The highest paying savings accounts on the market tend to come with a string of strict terms, which if you fall foul of, result in a drop in interest. Common requirements include paying in a set sum each month and not making withdrawals during a set period.

Make sure to fully understand these terms before opening a savings account and if you choose an account with a six or 12 month bonus, remember that this will plummet when the bonus period ends.

Cashback credit cards that pay you a small percentage each time you spend on the card are full of loopholes in the small print. All have a maximum spend, but many have a minimum spend too.

For example, the Sainsbury's Cashback Low Rate card advertises that it offers users 5% cashback for the first three months. However the 5% cashback is capped at £50 a month.

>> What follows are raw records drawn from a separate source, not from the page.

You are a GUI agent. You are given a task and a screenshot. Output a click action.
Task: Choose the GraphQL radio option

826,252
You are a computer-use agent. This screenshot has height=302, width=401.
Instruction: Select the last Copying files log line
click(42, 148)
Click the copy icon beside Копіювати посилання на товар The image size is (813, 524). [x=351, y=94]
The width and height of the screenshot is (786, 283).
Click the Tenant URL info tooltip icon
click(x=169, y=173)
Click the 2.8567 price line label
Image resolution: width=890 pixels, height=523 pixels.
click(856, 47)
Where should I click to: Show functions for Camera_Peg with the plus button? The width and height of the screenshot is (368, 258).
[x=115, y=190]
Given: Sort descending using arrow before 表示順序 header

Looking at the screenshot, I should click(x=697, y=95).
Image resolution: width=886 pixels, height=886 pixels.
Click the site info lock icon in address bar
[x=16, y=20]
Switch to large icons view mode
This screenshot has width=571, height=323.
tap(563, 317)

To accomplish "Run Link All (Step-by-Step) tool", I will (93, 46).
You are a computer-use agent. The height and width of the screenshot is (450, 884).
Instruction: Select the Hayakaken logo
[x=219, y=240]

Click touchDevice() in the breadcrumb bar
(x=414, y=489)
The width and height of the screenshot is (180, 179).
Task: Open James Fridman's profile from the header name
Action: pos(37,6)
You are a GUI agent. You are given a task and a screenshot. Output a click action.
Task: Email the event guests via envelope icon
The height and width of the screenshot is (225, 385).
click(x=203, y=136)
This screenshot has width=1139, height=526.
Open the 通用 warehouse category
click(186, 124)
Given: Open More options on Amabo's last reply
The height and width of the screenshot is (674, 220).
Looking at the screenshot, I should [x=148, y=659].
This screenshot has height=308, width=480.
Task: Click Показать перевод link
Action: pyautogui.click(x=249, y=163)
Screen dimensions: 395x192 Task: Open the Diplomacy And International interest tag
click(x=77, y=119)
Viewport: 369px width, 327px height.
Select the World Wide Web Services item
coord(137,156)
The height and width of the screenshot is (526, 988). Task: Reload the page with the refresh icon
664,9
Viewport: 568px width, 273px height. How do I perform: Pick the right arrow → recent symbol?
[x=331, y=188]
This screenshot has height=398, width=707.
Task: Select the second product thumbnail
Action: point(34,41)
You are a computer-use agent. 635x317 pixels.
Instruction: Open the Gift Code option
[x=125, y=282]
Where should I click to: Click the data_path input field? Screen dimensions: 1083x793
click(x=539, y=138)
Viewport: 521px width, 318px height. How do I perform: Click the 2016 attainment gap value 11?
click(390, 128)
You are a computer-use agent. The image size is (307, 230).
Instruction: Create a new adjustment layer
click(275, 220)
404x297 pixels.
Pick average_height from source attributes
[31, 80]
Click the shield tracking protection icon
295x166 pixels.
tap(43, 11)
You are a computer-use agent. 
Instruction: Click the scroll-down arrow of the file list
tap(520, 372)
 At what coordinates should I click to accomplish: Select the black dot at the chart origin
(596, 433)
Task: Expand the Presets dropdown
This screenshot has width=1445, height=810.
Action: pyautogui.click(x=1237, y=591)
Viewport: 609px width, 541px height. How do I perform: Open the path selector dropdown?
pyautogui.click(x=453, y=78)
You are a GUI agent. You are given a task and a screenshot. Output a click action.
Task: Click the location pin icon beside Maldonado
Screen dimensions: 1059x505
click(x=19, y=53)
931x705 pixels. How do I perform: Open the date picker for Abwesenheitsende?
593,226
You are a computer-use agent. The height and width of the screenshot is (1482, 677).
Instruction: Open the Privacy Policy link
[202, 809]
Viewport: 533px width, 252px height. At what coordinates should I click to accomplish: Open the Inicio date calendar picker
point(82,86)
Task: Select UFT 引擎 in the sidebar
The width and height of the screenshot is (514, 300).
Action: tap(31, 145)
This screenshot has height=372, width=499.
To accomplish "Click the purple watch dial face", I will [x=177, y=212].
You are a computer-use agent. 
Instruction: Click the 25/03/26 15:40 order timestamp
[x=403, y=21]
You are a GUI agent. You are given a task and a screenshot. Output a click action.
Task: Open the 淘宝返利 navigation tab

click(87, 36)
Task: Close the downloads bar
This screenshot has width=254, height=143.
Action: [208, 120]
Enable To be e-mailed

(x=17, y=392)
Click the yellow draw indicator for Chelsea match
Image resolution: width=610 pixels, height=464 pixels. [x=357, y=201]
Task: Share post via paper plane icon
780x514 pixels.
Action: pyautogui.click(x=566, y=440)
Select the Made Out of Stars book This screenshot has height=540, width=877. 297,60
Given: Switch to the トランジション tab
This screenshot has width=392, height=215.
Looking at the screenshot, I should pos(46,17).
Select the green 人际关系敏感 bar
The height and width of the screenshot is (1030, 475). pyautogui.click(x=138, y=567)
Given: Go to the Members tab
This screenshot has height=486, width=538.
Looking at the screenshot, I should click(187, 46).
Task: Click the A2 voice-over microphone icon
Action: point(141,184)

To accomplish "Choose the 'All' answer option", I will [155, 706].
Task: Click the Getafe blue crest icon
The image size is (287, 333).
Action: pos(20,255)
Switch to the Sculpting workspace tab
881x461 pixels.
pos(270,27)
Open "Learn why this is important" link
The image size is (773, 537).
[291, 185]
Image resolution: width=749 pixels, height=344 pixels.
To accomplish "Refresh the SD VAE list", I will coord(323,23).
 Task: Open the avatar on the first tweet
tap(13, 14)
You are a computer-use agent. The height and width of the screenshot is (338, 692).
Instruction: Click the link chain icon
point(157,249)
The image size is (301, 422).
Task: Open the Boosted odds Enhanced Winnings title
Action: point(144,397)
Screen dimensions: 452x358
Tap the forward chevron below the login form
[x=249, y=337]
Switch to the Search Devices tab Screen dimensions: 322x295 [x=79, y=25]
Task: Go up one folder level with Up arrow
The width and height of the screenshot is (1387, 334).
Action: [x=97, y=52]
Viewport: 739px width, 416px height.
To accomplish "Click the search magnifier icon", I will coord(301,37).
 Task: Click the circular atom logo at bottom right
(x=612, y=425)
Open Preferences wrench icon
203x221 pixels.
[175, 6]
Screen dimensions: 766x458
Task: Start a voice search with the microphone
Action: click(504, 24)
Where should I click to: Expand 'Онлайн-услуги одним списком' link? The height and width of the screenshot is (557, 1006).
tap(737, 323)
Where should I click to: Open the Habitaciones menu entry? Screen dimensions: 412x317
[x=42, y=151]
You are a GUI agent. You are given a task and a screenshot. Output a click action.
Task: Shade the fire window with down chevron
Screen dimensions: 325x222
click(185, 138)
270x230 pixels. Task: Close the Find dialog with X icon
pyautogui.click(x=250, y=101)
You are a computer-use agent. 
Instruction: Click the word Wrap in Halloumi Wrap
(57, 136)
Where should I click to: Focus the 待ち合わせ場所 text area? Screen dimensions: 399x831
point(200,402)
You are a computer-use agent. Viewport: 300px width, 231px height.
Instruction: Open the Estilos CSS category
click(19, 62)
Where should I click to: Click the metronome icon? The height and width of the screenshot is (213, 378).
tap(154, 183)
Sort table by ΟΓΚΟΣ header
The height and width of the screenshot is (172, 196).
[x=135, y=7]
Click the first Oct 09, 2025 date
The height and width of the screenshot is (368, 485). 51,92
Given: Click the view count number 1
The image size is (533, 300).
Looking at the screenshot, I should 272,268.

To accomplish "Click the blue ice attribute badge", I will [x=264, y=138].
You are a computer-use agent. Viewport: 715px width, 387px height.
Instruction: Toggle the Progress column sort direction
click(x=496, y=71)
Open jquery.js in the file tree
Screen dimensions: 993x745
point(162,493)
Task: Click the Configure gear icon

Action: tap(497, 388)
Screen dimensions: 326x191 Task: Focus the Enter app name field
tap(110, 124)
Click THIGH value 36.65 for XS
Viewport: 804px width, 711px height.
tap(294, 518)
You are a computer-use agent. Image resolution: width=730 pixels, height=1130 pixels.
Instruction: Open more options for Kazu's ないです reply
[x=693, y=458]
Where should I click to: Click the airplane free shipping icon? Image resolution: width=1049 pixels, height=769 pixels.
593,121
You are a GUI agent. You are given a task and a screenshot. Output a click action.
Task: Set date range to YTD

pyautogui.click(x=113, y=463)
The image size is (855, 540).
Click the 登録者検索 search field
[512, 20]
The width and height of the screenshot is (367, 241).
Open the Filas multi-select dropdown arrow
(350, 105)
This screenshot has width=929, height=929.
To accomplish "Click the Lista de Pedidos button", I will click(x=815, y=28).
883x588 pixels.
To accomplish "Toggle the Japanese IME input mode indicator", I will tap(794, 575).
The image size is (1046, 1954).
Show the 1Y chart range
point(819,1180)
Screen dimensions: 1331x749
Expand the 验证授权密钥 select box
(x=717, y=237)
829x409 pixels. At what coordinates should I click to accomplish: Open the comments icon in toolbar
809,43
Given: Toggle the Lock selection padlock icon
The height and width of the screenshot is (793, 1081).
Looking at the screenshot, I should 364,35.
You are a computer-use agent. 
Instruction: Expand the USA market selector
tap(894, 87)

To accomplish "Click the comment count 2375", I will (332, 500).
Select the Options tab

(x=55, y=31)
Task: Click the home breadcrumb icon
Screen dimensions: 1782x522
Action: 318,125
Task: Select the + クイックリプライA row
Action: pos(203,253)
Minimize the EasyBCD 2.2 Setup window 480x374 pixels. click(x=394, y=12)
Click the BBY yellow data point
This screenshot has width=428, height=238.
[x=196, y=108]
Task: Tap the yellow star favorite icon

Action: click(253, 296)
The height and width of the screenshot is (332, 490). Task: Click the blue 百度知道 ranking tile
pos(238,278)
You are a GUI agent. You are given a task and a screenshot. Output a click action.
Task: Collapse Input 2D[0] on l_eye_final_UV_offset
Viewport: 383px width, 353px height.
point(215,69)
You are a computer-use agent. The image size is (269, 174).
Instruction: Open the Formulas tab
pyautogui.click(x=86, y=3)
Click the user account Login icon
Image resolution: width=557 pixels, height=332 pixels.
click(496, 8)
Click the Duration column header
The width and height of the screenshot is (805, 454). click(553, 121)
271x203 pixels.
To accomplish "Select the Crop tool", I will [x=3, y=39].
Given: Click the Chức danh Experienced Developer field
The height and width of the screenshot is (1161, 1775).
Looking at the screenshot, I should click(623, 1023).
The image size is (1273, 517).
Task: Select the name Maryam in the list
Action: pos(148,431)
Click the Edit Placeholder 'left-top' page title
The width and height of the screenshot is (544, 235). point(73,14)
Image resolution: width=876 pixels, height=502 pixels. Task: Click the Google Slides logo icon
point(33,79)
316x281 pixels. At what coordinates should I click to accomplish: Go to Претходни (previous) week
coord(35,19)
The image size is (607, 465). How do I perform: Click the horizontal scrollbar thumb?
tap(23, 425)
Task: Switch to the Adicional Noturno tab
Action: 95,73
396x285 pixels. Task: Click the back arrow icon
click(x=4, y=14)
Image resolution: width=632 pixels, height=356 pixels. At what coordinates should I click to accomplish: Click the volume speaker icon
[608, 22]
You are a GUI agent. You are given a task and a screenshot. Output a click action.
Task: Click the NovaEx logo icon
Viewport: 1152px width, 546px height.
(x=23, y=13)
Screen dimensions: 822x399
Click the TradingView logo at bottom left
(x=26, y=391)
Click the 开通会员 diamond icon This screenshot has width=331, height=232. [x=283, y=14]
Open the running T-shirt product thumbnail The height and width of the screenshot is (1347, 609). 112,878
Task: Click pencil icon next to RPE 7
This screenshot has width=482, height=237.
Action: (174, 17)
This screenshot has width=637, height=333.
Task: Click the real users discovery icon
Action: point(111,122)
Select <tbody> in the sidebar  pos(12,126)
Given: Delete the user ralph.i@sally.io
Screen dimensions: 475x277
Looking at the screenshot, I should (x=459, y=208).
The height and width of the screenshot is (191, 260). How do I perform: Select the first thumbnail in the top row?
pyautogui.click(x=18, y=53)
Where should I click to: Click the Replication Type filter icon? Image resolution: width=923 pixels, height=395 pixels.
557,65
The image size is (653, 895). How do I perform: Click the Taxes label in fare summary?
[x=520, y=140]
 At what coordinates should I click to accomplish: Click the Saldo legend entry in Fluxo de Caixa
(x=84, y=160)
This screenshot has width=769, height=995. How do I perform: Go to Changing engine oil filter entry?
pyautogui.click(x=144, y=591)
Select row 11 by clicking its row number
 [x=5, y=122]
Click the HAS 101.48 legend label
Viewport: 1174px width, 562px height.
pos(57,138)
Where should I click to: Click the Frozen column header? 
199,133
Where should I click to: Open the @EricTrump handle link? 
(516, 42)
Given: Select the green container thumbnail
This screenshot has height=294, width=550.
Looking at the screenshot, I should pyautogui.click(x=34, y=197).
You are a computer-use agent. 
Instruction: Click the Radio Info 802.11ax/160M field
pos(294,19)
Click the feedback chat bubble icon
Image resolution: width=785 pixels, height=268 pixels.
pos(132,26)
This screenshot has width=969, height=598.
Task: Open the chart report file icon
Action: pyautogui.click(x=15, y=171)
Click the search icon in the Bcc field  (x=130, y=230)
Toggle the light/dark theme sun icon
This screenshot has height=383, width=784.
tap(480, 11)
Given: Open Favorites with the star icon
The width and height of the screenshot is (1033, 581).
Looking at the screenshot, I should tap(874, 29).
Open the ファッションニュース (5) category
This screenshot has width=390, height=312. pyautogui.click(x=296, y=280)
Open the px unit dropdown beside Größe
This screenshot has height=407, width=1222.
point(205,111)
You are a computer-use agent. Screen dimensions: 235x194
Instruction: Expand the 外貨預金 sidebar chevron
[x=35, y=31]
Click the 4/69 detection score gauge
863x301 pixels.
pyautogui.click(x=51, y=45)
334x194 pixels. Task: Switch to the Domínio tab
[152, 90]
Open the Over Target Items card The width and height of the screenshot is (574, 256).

A further 5% cashback is subject to you spending £500 a month on the card (£250 of that at Sainsbury's).

Attempt to repay your mortgage early and you may be greeted with a hefty fee in the form of an early repayment charge. These penalties vary from lender to lender and even deal to deal, but are typically be around 10% of the outstanding balance.

Details of any early repayment charges should be clearly outlined in your mortgage contract but it is worth double-checking with your lender before you try to make a payment.

Insurance is an incredibly complex area of personal finance and different forms of cover are riddled with different hitches that make it crucial to read the small print. Failure to do so could lead you to pay for a product you would be never be able to claim upon, or unknowingly do something that invalidates your claim.

Always buy the right level of cover for your needs and pay close attention to any exclusions in the policy wording. For example, many travel insurance policies for winter sports won't pay out for treatment of injuries incurred while under the influence of alcohol.

Think a credit card can't do any damage at home in your drawer? Think again. Some credit and store cards charge a dormancy fee if you don't use them regularly.

For example, all Santander-issued store cards, including Topshop and Laura Ashley cards among others, charge a fee of £10 if you remain in debit for three consecutive months.

Exceed the monthly usage allowance in your broadband deal and you could be hit with a huge fee. Common with the cheapest broadband deals on the market, penalty charges for going over your contracted limit can push your bills up even higher than if you paid for a deal with unlimited usage.

According to Talk Talk, some households are being forced to pay an additional £40 per month for exceeding their usage allowance. BT for example, charges £5 per every 5GB extra used.

Familiarise yourself with the download limit in your package and the penalties for exceeding it, decide whether you are better off with an unlimited deal.